Vendredi dernier, le quotidien de droite Magyar Nemzet, citant le ministère des Ressources humaines qui inclut la Santé, avait annoncé que la pilule abortive avait reçu les différentes autorisations pour être commercialisée en Hongrie.

Mais dès lundi, le secrétaire d’Etat pour la Santé Miklos Szocska a précisé que si son inscription dans le registre des médicaments autorisés est une « obligation pour les pays membres de l’Union européenne » (qui se mêle, comme on sait, de diffuser la culture de mort), cela ne signifiait pas qu’elle serait commercialisée.
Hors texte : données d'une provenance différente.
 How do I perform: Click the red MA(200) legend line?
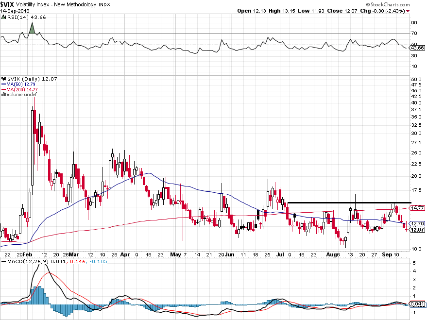3,89

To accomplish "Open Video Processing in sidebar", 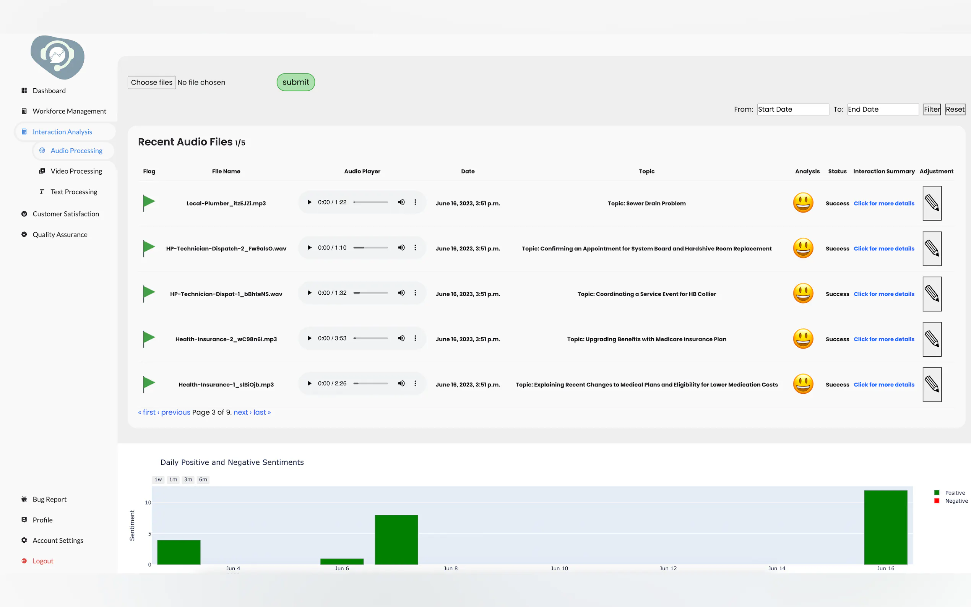I will coord(76,171).
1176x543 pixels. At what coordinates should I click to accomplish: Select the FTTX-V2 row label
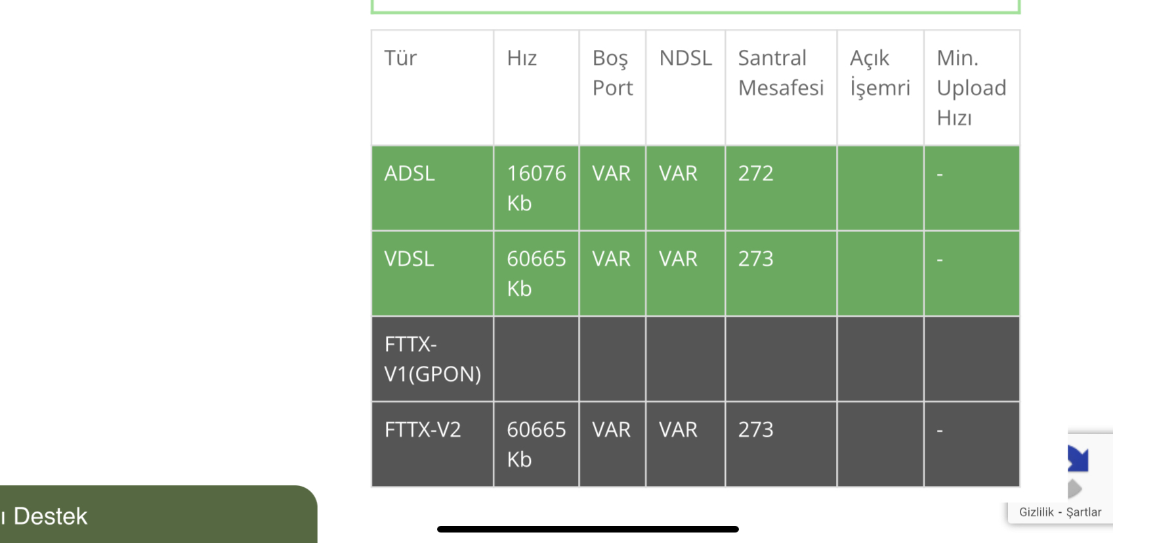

Miklos Szocska fait état d’un « débat professionnel intense » entre médecins sur cette pilule. Il a clairement ajouté qu’une commercialisation n’était pas à l’ordre du jour.

Mais la Hongrie elle aussi à son « grand journal quotidien de référence », comme ils disent. Nepszabadsag (« centre-gauche », précise l’AFP !) a dénoncé jeudi le comportement du ministère de la Santé, « simplement incapable », dit-il, de fournir des explications tangibles quant à son refus de laisser commercialiser la pilule RU 486. Le journal cite aussi le président de l’Association des médecins Jenö Racz, qui craint de voir les institutions de santé « impliquées dans un débat politique ».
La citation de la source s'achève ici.